Jake didn't go home that night after they all went out to dinner. He still hadn't decided on what to say, and he didn't feel confident enough to go home without the exact right words to use his irritation constructively instead of as fuel to a much bigger fire that he knew his father would make of it. So instead of going home, he spent the night at Aaron's—playing endless rounds of Rocket League until four in the morning—and then went to school the next day with tired eyes and absolutely no mental progress to show for it.

But, how do you casually bring up the fact that your family hid your college acceptance letter from you without sounding paranoid?

All day long he had carried the letter around in his backpack hoping that maybe one of the times he reached inside to grab a pencil, he would see it and become suddenly inspired with an answer to his problem. His method didn't work. Every time he saw it, he just became more frustrated with it, and at one point after lunch he was ready to just throw his backpack in his locker and ignore it for the rest of the day. He had decided by seventh period that enough was enough and that he needed someone else to tell him what to do or he wouldn't be going home at all this week.

That someone had to be Connor. There was no one else that challenged his thinking like Connor did. If Jake was being irrational, Connor would tell him. He would let him talk and then give him the best answer because Connor seemed to process things the same way Jake did: calculating best bets and margins of error. A life riddled with anxiety led Jake to fear the worst and act as if it were a certainty, but Connor operated the near opposite. He saw which risks were worth the discomfort it took to take them. They both spent their time evaluating options, but Jake's was more keeping himself alive, whereas Connor's was about having something worth living for. Jake needed to acquire a new mindset because right now, he couldn't see either. The line between the pros and the cons seemed blurred to the point where it might not have even existed.
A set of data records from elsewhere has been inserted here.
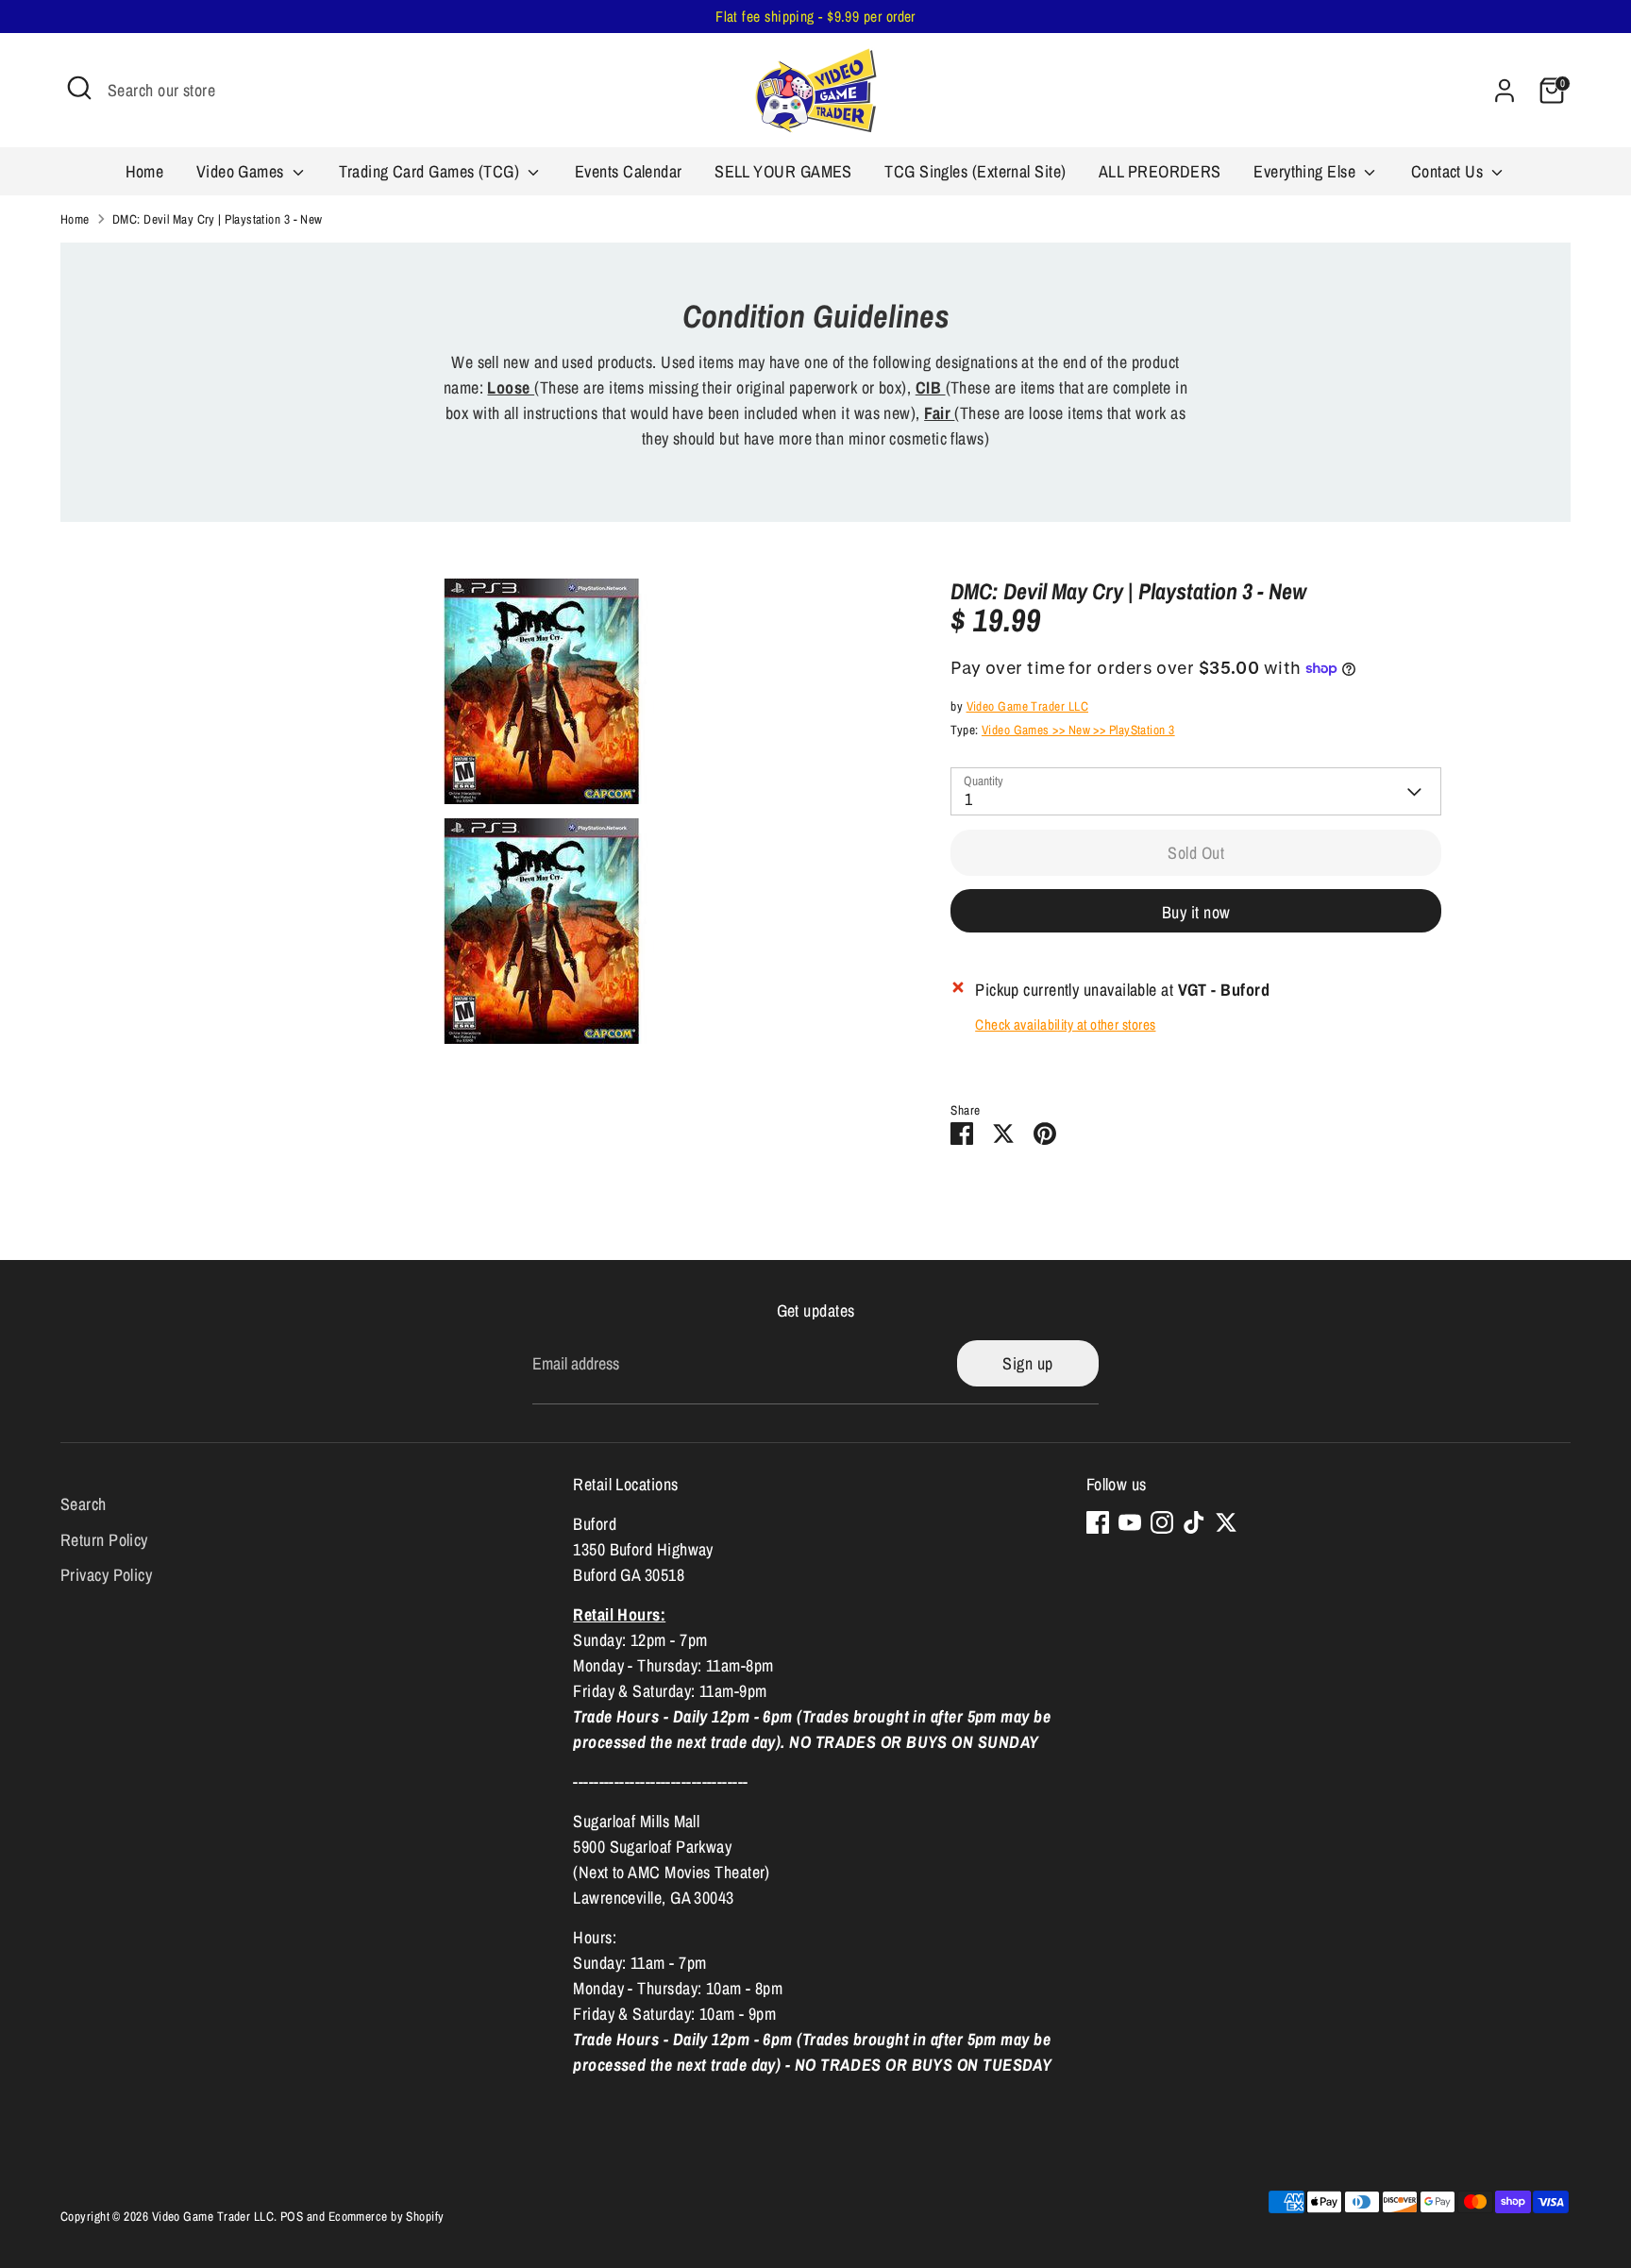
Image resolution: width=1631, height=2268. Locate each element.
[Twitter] (1226, 1522)
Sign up (1027, 1363)
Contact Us (1449, 171)
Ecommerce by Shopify (386, 2216)
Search (83, 1504)
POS (291, 2216)
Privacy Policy (106, 1575)
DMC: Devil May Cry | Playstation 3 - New (217, 218)
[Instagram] (1162, 1522)
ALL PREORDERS (1160, 171)
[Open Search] (79, 88)
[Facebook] (1097, 1522)
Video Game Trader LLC (1027, 705)
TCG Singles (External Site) (975, 171)
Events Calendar (628, 171)
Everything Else (1306, 171)
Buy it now (1196, 912)
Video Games (242, 171)
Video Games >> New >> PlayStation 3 (1078, 729)
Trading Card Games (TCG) (431, 171)
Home (145, 171)
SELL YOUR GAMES (783, 171)
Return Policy (104, 1540)
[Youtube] (1129, 1522)
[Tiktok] (1194, 1522)
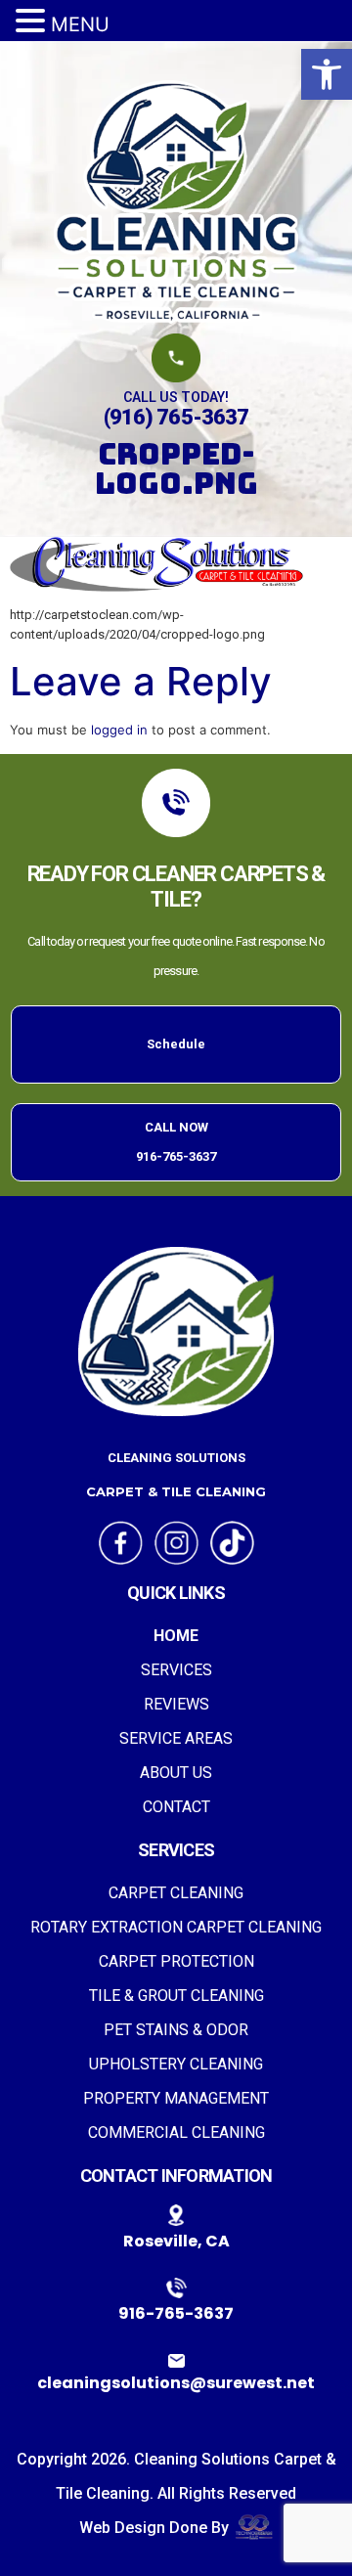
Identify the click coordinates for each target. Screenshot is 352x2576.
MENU (80, 24)
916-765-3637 (176, 2313)
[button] (326, 74)
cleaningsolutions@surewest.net (176, 2383)
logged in (119, 729)
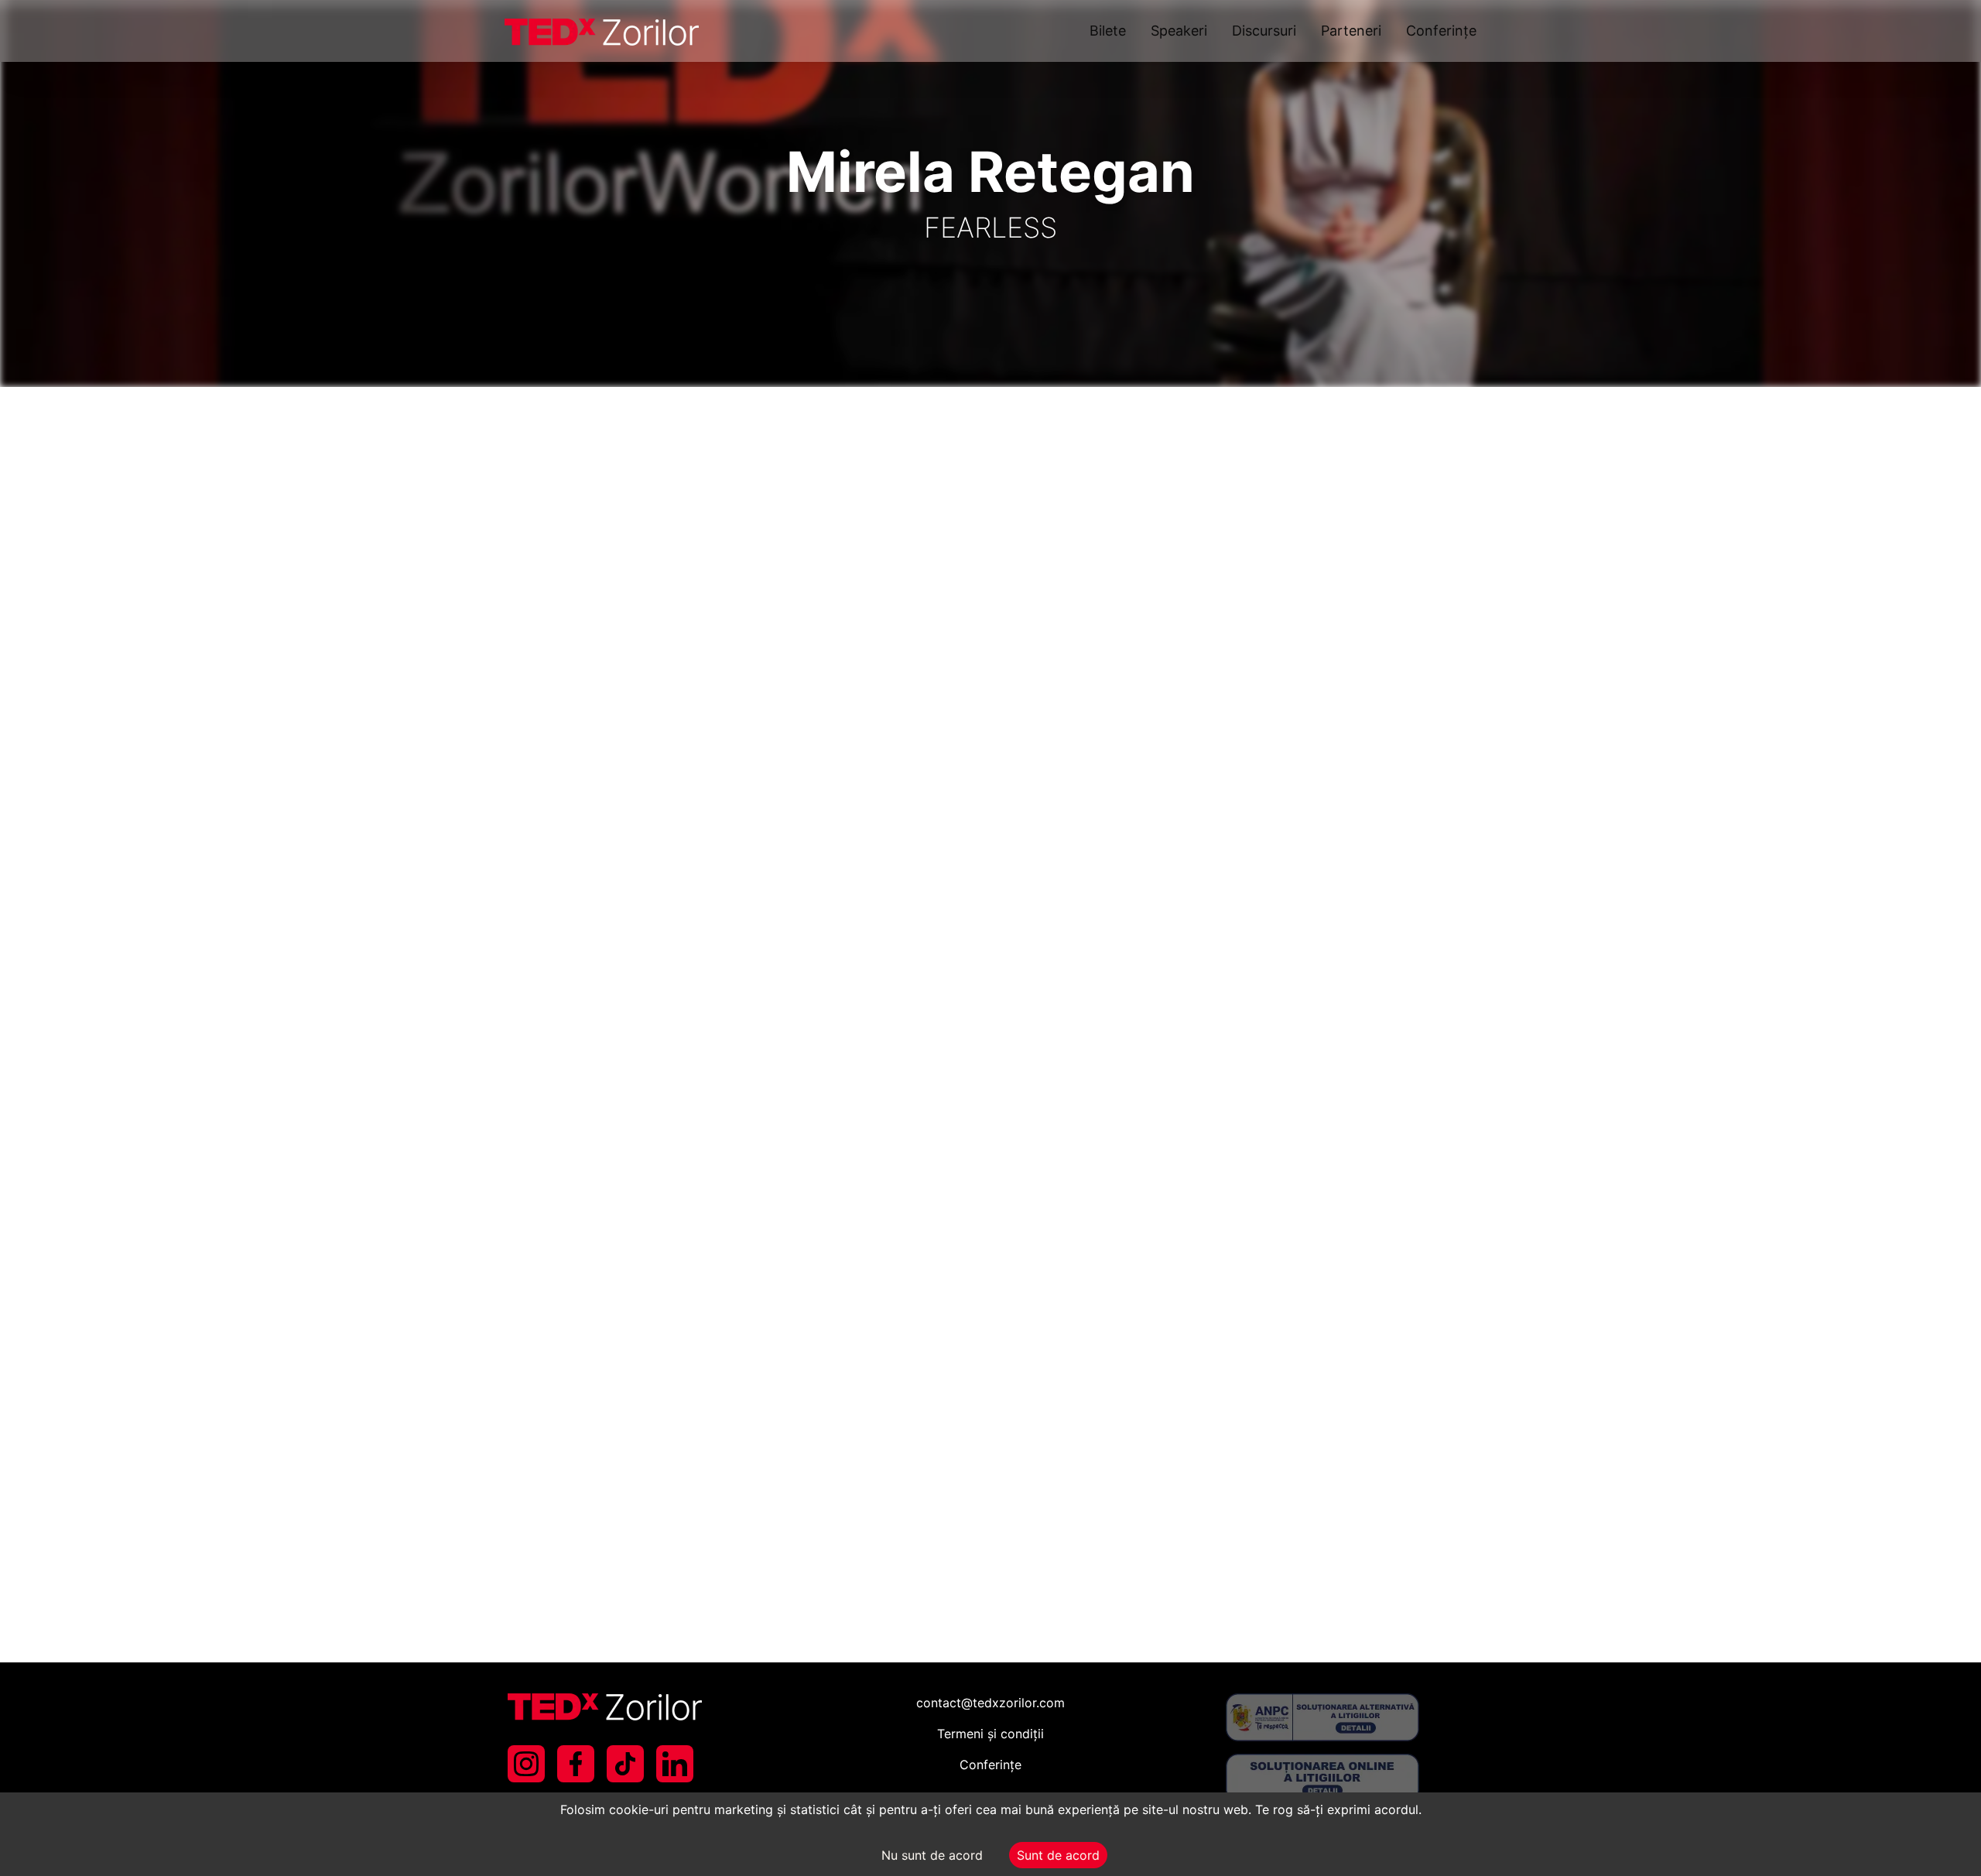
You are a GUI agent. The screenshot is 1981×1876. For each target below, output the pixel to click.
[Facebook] (575, 1763)
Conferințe (1441, 30)
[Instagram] (526, 1763)
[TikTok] (625, 1763)
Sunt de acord (1058, 1855)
So when seven o'clock rolled around and Connor was getting off of work, Jake sat patiently in the vet clinic parking lot playing with his phone on the curb. His truck sat in the parking spot in front of him, but on the off-chance that Connor wouldn't recognize it, Jake had to sit outside. Exactly at seven, the front door opened and an exhausted Connor came walking out with the vet that Jake had seen inside the week before, taking in the parking lot in front of him out of second nature. A confused scrunch came across his face when he spotted the truck, leading Jake to believe that he really would have recognized it if he had sat inside the whole time instead of where his ass was going numb on the concrete now.

"Hey." His face rounded out as he looked at Jake.

"Hey." Jake started his ascent up. "You just off of work?"

Connor nodded. He knew Jake knew the answer already and that he was only asking to seem casual in front of the other woman. She had snapped her head over towards Jake when Connor had first acknowledged him, but now she wasn't paying attention any the wiser.

"Yeah, uh, you?" Connor played into the conversation that neither of them had rehearsed until now.

"Thought you might've been done soon, so I stuck around. You need a ride back?"

Connor looked between his boss and Jake and then shrugged. "Yeah, sure."

"You the boy with the chickens?" She pointed in question.

"Yes ma'am." Jake smiled.

"Did you figure it out?"

"Yeah, turns out there was nothing wrong. I was just being paranoid." He stuck his hands in his front pockets so they wouldn't start fidgeting with his necklace instead. "My momma was out of town and she usually does all the chicken stuff."